## Task to carry out
List each thing the writer of the post about the Newcastle flooding says they did when they went down today.

## Text segment
[Start of Attachment]

Yesterday the rain was biblical. Here, it was bad, it was epic: it came down with such astonishing force I wondered how the windscreen didn't shatter. Further down, in and around where I was brought up, it was something else (as you can see from the pictures). I went down today to see my mother, unblock the drains and sweep up the debris, then I went to my neighbour's. Her son is a mechanic, and such was the flooding where he works, he was stuck there until early evening. He'd made several videos on his phone of cars trying to get through the flood: I think he showed me four, two cars were sent back by the police, one car sank almost out of sight, and one somehow got through (I would have rather faced the flood than the policeman at the other side). People were swimming in the streets of Newcastle quite literally, there were canoes on Chillingham Road... Newcastle had one month's worth of rain in a single hour. We, my mother and I, I mean, were incredibly lucky that the worst of it was blocked drains and a yard full of stones and soil. And, of course, the Tyne Bridge was struck by lightening. It's the kind of weather that makes you think of the Book of Revelation with great unease.
|Tyne Bridge struck by lightening.|
Understandably, everyone is asking, "Where is our summer?". This weather is for winter: brutal and extreme. This rain didn't nourish, it destroyed. I mentioned Revelation, but The Flood in Genesis also is uncomfortably present in my thoughts. I read the Bible as a challenge for the sake of reading it, I do not see God of the Old Testament as something or someone to love. If I believed in God, I would fear him.
But yes, this is summer. Summer is between spring and autumn, summer in the Northern Hemisphere is when the axis tilts closer to the sun, and the weather really ought to be a lot warmer but more often than not it isn't.
Were it not for yesterday's blaze of rain, I'd go on with more confidence to say the change in season is still apparent and still welcome (you can see my now hesitation at the latter assertion!). There is so much colour: leaves on the trees are flourishing, plants are (or were) thriving, and it really is warmer. It isn't warm, it is cool enough for me to be wearing a cardigan and my monster feet slippers, wanting a hot bath, a cup of coffee and a croissant, and a early night, but it isn't cold, it is definitely warmer. My bones feel like ice in the winter months, I really do feel it that deeply. But not now, not in summer.

[End of Attachment]

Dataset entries
[Start of Attachment]

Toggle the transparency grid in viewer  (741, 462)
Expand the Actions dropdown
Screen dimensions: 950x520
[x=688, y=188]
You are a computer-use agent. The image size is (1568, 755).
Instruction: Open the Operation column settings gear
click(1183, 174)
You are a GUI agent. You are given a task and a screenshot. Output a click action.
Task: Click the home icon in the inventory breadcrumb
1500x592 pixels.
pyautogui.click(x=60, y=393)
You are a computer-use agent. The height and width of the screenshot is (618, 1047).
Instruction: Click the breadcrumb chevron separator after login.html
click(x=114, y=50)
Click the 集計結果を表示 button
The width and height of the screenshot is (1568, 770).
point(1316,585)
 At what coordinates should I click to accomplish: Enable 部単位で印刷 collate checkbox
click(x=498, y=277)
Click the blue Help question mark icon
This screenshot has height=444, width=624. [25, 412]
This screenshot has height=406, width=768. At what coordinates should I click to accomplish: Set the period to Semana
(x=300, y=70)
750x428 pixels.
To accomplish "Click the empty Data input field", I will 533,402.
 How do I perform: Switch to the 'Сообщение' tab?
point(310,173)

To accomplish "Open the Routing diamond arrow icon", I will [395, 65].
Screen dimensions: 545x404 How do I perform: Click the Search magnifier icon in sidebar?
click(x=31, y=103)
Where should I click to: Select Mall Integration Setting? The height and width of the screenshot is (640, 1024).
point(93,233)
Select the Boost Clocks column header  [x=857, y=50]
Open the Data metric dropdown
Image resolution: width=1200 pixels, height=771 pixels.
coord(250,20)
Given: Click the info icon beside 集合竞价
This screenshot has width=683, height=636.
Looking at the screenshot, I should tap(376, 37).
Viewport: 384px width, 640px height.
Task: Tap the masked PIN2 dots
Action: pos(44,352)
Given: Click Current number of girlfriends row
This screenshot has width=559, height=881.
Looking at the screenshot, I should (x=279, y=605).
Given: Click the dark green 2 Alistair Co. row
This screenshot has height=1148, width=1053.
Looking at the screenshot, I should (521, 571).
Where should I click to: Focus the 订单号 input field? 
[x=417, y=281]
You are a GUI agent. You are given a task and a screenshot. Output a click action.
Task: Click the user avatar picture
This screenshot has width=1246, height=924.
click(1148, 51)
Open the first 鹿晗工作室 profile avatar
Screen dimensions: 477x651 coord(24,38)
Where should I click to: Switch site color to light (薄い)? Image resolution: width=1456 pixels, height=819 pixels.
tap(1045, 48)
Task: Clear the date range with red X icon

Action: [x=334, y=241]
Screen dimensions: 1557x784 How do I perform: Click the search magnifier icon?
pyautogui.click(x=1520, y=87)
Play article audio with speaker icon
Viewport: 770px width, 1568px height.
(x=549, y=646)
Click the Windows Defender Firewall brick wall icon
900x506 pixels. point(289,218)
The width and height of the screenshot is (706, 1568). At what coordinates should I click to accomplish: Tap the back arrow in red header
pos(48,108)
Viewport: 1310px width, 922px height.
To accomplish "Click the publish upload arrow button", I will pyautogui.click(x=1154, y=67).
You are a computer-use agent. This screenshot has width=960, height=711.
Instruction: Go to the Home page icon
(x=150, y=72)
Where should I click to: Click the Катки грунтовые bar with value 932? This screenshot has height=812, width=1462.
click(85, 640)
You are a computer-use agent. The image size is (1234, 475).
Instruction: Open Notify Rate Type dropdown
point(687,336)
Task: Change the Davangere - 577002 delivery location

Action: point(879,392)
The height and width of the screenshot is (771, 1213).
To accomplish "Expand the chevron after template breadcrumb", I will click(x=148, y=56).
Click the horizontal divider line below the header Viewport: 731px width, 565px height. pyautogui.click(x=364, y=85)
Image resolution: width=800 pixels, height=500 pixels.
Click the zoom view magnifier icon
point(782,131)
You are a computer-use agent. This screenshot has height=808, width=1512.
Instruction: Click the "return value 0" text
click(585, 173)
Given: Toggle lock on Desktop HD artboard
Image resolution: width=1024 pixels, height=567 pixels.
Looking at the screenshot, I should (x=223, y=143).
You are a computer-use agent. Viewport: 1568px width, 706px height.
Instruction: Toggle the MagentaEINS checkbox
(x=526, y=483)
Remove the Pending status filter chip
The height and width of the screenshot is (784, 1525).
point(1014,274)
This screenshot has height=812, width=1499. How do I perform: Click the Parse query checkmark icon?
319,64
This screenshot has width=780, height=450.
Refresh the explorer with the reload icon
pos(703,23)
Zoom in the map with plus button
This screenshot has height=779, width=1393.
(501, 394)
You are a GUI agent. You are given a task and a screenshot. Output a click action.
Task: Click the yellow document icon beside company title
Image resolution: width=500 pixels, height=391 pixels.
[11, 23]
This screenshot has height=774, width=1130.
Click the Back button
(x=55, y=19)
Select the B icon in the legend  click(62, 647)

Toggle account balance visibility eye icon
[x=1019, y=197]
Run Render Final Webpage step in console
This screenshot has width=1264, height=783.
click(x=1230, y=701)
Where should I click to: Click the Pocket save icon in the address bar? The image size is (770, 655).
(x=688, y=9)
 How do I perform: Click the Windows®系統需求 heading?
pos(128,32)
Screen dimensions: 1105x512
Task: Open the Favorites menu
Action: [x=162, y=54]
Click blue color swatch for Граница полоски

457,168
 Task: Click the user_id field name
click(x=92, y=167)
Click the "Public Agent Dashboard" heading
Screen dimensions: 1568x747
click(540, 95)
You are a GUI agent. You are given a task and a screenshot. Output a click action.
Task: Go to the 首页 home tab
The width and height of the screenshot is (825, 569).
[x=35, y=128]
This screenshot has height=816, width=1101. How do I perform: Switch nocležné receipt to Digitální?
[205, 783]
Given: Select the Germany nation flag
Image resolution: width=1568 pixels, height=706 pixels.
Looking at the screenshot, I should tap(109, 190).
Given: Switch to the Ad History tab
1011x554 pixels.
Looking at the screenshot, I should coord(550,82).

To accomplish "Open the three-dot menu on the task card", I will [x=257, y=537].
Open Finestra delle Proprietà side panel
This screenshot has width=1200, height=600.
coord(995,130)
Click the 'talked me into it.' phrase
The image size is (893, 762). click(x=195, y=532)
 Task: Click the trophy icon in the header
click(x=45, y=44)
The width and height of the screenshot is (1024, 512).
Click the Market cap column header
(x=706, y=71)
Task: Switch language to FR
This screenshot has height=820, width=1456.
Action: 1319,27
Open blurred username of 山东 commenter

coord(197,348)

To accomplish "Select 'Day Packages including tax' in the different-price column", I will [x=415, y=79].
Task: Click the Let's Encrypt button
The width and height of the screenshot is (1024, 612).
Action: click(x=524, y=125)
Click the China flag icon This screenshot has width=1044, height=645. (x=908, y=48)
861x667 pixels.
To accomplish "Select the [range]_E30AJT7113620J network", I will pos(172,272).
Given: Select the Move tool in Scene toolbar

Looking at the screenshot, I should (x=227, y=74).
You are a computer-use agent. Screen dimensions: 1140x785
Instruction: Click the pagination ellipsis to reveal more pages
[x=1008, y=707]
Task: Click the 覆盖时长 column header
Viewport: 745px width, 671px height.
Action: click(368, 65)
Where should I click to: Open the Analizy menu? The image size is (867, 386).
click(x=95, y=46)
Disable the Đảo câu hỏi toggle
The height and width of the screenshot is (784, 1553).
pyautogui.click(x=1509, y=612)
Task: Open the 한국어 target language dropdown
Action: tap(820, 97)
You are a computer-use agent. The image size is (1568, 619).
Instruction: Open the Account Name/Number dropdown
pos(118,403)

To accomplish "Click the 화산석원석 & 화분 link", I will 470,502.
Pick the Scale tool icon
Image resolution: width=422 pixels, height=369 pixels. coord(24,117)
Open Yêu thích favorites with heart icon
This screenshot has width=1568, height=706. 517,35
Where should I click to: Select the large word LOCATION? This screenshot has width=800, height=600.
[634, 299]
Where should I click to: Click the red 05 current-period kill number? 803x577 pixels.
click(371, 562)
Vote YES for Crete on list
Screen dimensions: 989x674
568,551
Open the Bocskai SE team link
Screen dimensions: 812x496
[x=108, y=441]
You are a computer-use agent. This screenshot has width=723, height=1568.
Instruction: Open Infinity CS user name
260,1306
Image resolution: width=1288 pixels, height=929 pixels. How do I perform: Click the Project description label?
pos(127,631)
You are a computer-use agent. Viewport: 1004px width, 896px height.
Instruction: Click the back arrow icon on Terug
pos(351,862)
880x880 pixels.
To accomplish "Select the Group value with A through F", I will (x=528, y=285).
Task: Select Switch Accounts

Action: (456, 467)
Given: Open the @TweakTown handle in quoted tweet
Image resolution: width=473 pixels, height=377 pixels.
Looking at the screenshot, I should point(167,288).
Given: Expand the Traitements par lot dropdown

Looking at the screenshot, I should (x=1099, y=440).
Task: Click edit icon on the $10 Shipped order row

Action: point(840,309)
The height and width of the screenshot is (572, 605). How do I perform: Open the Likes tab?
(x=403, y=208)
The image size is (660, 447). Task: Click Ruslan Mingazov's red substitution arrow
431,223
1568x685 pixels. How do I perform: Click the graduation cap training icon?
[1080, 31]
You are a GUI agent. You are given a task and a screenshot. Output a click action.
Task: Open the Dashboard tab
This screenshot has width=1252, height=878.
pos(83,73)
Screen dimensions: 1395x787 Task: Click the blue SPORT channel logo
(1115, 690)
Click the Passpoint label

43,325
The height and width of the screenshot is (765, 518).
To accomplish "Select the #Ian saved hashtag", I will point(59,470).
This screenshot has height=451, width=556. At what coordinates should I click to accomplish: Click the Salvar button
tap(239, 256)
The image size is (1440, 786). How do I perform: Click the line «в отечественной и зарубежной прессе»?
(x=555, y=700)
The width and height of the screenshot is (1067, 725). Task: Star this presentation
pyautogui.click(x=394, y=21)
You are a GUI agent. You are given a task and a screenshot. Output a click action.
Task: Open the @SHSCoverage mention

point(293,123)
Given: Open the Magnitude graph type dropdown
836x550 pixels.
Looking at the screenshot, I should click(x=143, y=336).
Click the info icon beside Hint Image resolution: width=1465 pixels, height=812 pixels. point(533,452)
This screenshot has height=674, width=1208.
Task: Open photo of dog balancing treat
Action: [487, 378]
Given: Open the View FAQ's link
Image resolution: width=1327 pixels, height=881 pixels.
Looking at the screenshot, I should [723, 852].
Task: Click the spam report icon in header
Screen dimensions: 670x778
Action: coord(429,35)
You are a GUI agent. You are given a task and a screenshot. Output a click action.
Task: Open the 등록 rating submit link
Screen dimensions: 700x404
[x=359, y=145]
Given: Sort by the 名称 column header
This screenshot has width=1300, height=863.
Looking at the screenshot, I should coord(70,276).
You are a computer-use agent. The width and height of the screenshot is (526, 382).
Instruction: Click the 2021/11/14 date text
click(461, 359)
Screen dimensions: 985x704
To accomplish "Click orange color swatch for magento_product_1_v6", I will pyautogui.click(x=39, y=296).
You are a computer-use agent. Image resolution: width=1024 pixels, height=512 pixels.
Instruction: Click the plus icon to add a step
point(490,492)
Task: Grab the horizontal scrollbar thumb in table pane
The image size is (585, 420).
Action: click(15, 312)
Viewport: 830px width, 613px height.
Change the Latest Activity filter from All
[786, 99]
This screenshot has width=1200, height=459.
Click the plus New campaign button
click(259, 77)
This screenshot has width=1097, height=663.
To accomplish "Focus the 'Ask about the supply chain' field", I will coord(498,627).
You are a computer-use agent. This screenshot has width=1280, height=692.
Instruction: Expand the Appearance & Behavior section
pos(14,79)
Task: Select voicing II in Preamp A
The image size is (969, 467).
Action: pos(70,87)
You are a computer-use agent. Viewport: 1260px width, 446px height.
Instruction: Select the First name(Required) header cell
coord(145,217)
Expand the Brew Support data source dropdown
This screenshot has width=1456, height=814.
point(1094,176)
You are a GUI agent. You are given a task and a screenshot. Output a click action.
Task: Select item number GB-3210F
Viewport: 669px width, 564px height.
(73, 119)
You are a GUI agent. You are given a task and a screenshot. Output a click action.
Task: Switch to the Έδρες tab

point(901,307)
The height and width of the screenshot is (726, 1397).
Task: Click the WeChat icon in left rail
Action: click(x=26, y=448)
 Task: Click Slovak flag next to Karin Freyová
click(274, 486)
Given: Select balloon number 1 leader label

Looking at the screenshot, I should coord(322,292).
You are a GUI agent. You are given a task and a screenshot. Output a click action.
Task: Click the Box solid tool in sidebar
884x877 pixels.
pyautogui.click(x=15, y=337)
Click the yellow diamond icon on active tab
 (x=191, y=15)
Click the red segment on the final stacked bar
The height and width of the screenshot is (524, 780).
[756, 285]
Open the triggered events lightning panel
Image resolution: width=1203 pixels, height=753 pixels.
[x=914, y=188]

[End of Attachment]

## Written response
- Saw their mother
- Unblocked the drains
- Swept up the debris
- Went to the neighbor's